Freunde ekeln uns weniger

Doch ein solches Verhalten würde wie eine biologische Ekelreaktion unerträglich hohe Kosten verursachen. Anders als bei den Shuar geht es dann nicht um Funktionen des biologischen Überlebens, die gefährdet sind, dafür aber um unser Sozialgefüge. Und deswegen ist eine bestimmte Gruppe von solchen Vorsichtsmaßnahmen gemeinhin ausgenommen, fanden Tybur und sein Team in einer Studie heraus.

»In jedem Händedruck steckt soziale Information«, sagt Tybur. »Verweigere ich ihn, drücke ich einen Mangel an Wertschätzung oder den Verdacht auf eine Infektion aus. Bei sozialen Bindungen, etwa romantischen Beziehungen oder im engen Freundeskreis, hören solche Kontaktrituale deshalb nie auf. Wir kontrollieren sehr stark, ob und wo wir Ekel ausdrücken.
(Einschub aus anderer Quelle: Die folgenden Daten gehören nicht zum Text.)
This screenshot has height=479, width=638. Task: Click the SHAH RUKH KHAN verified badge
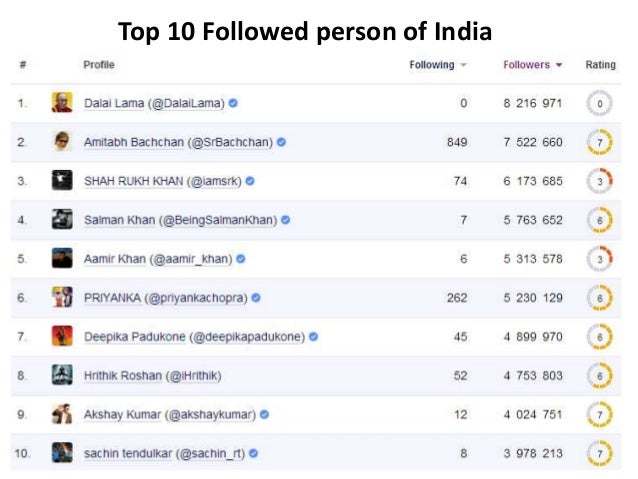pos(250,181)
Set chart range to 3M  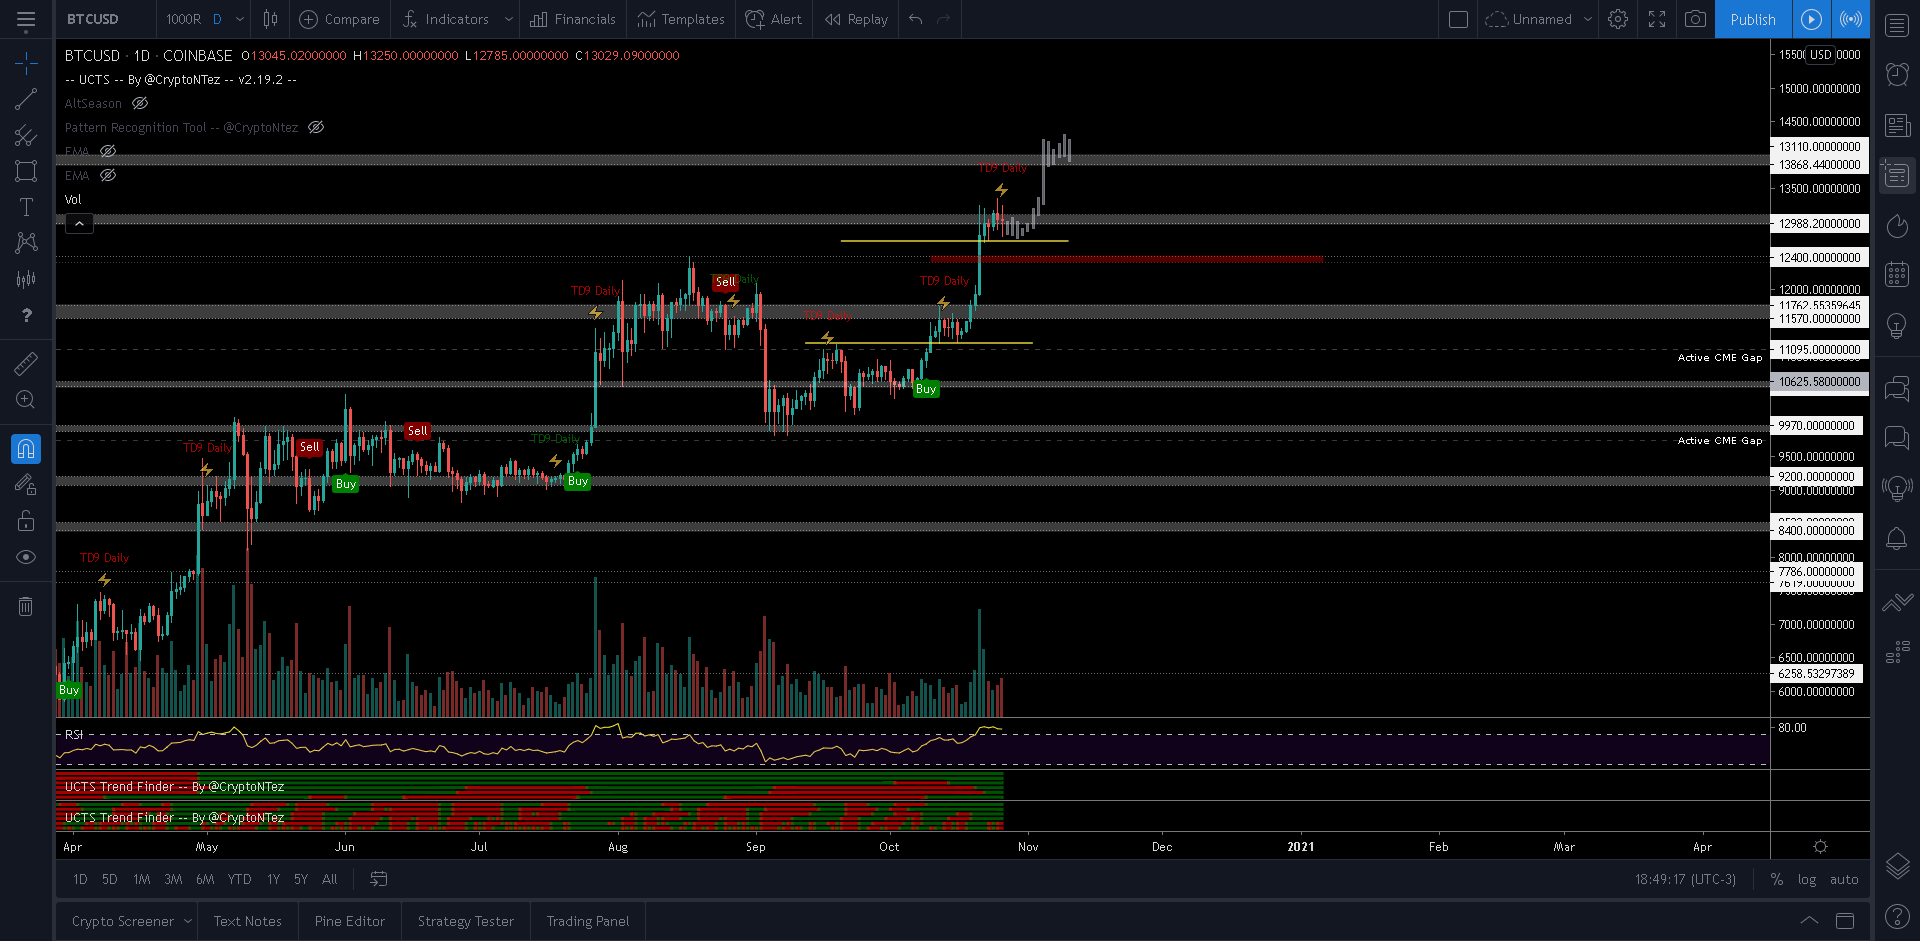pos(173,879)
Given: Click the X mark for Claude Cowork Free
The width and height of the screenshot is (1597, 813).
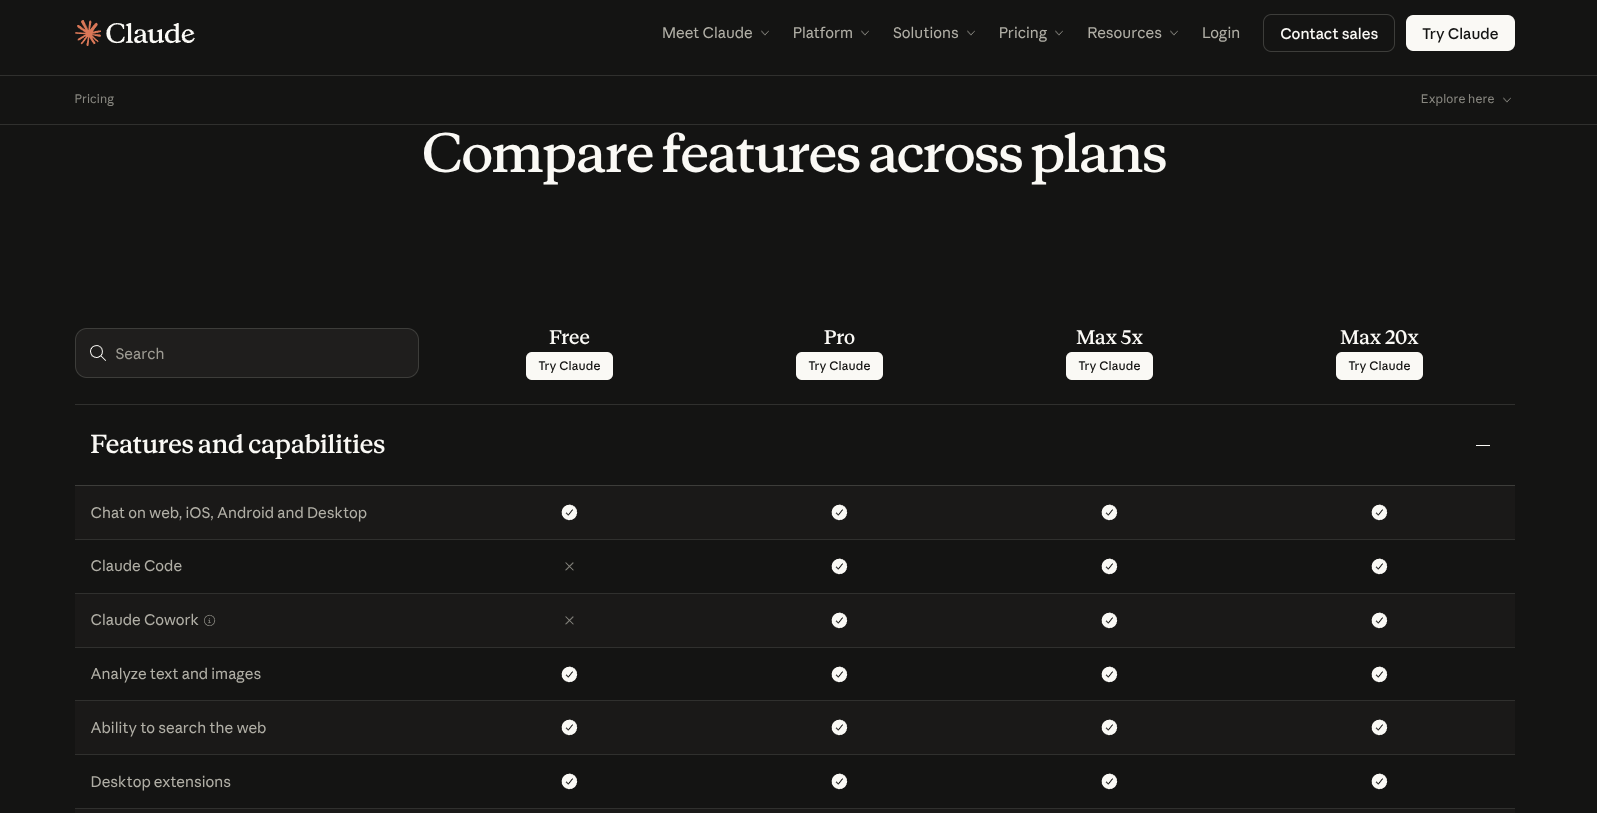Looking at the screenshot, I should [569, 621].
Wenn uns jemand nahesteht, nehmen wir ein gewisses Pathogenrisiko auf uns.«

Dieses Verhalten scheint ebenfalls tief verankert zu sein und erklärt, warum Menschen selbst in pandemischen Zeiten nur schwer auf Distanz zur Familie, zu Freunden und anderen sozial wichtigen Personen gehen können. Der entspannte Umgang im nahen Umfeld hat jedoch Folgen: Während der Grippe-Pandemie im Jahr 2009 beispielsweise gab es Hinweise, dass sich ein solcher Infekt in sozialen Netzwerken viel schneller als in der breiten Bevölkerung ausbreitet. Unser Ekel kann lediglich bei bestimmten Erregern und nur dann helfen, wenn seine biologischen und sozialen Kosten den Nutzen nicht übersteigen. Für einen umfassenden Infektionsschutz auch während einer Pandemie müssen wir diese Zusammenhänge noch besser verstehen. Dann können wir mit kühlem Kopf nachhelfen, wo die Emotion versagt.